- _WORK INSTRUCTIONS_: Can you format the data below as a numbered list with one line per item, skipping blank lines and leaving out the pictures?

Recorded data:

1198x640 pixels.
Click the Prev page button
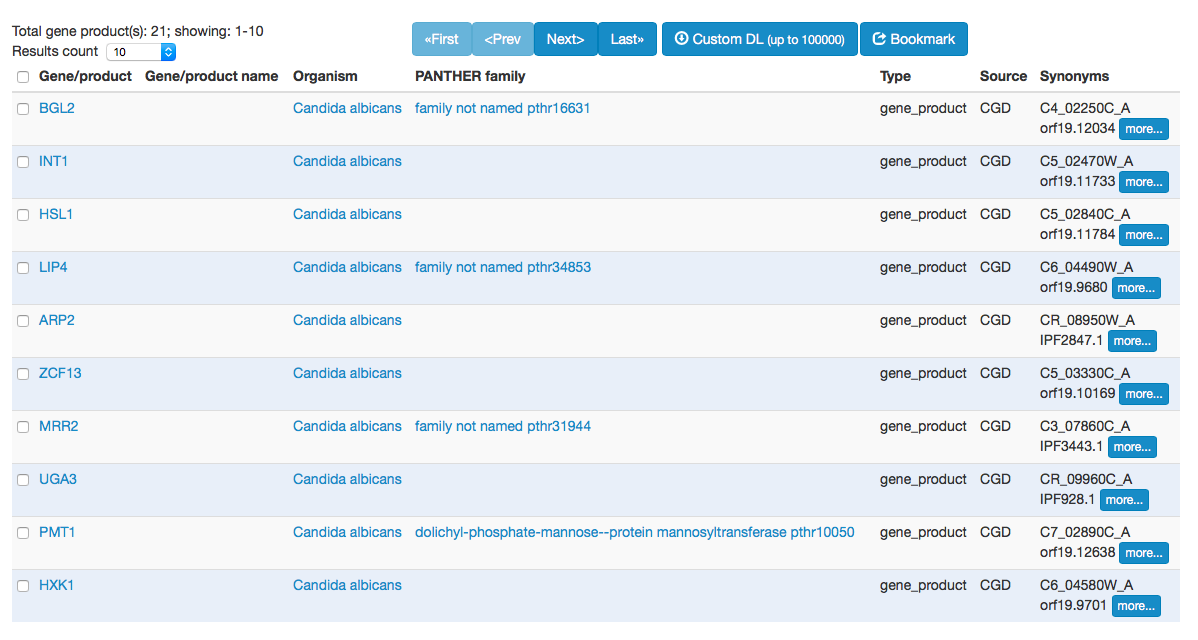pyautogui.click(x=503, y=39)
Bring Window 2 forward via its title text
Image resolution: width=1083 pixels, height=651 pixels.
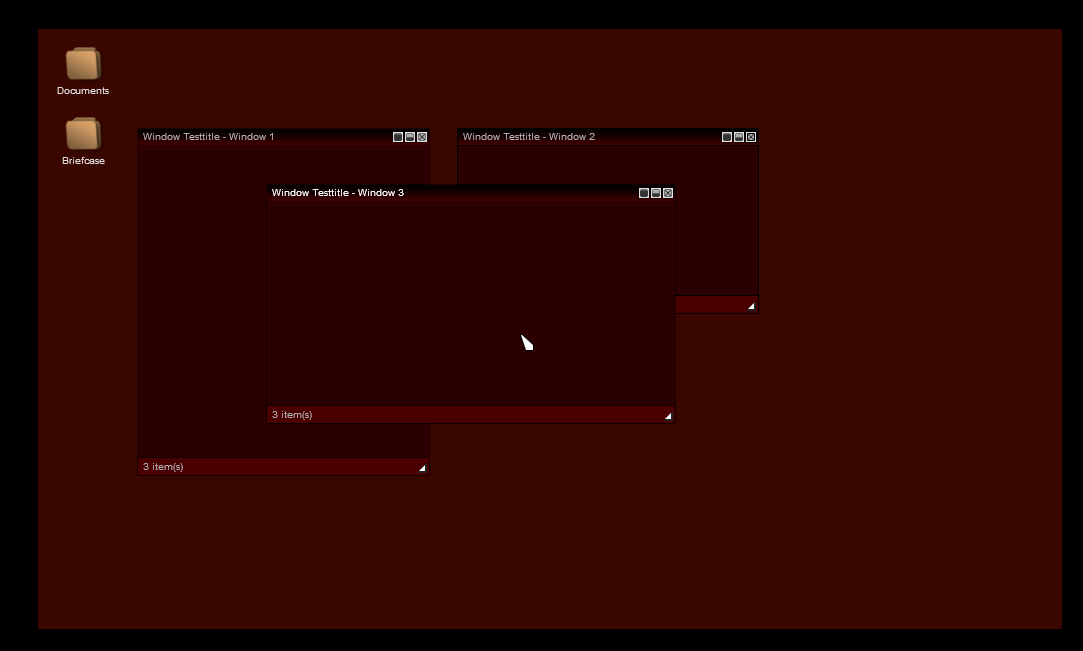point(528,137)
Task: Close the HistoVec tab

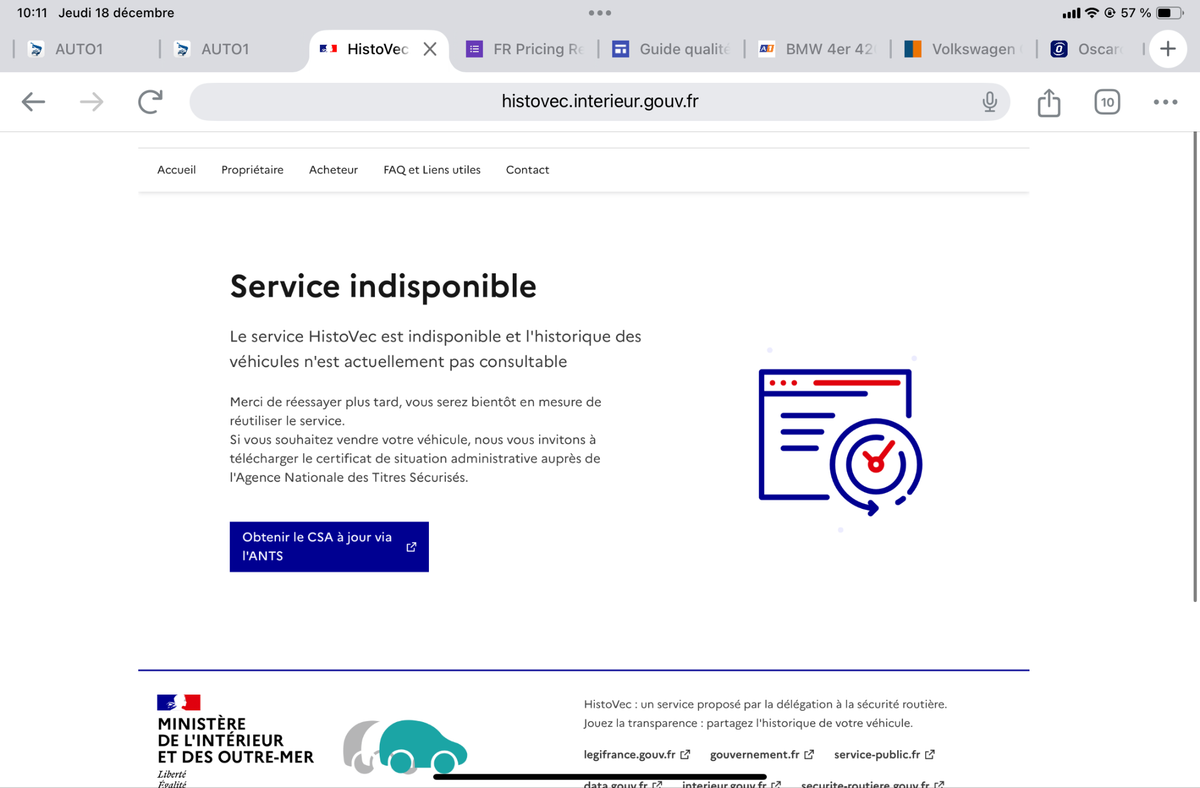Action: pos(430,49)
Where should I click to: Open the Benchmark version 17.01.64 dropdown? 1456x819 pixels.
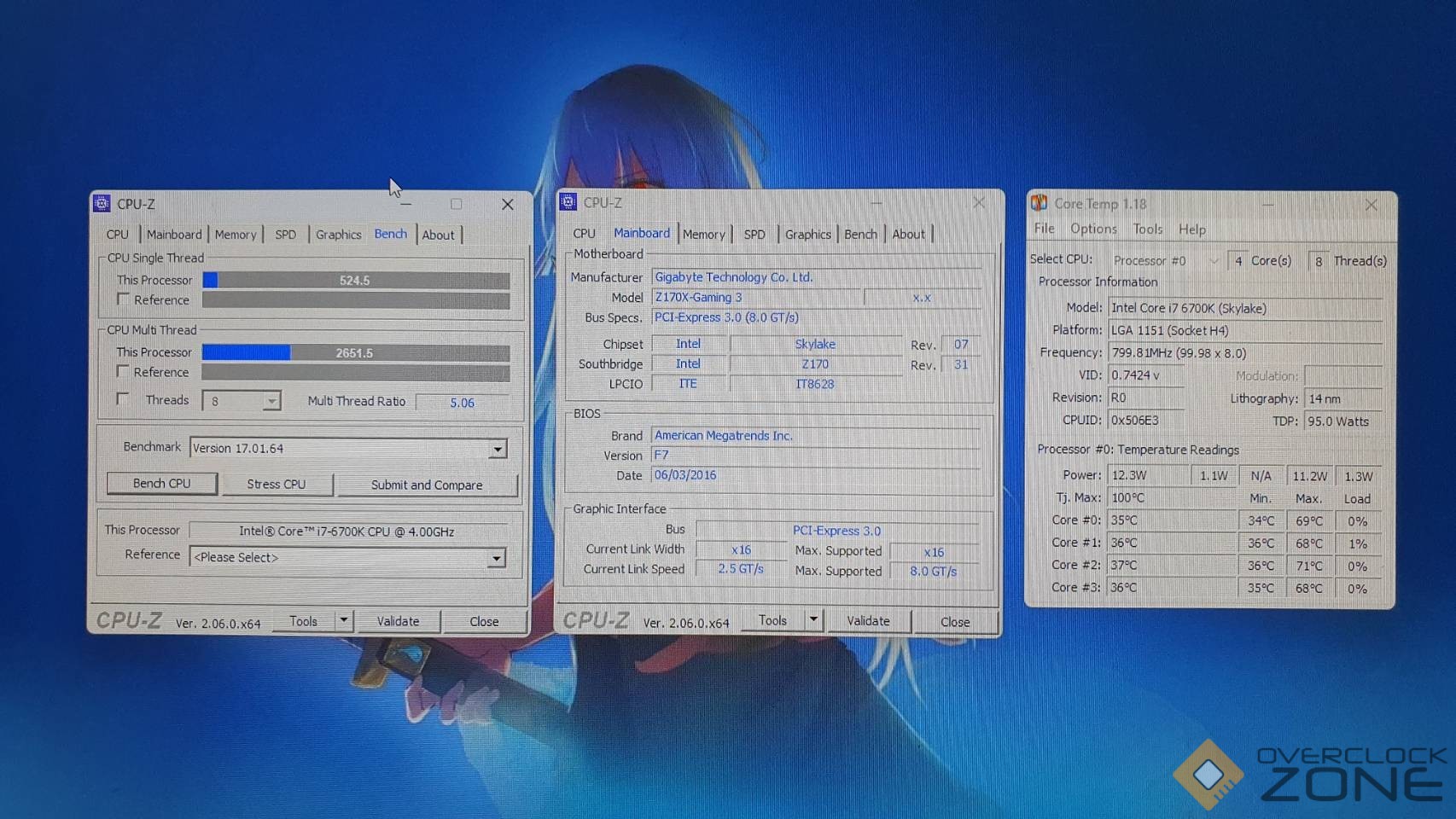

- _THE RESPONSE_:
1. 1198x640 pixels.
2. Click the Prev page button
3. pyautogui.click(x=503, y=39)
4. Bring Window 2 forward via its title text
5. Image resolution: width=1083 pixels, height=651 pixels.
6. point(528,137)
7. Task: Close the HistoVec tab
8. Action: pos(430,49)
9. Where should I click to: Open the Benchmark version 17.01.64 dropdown? 1456x819 pixels.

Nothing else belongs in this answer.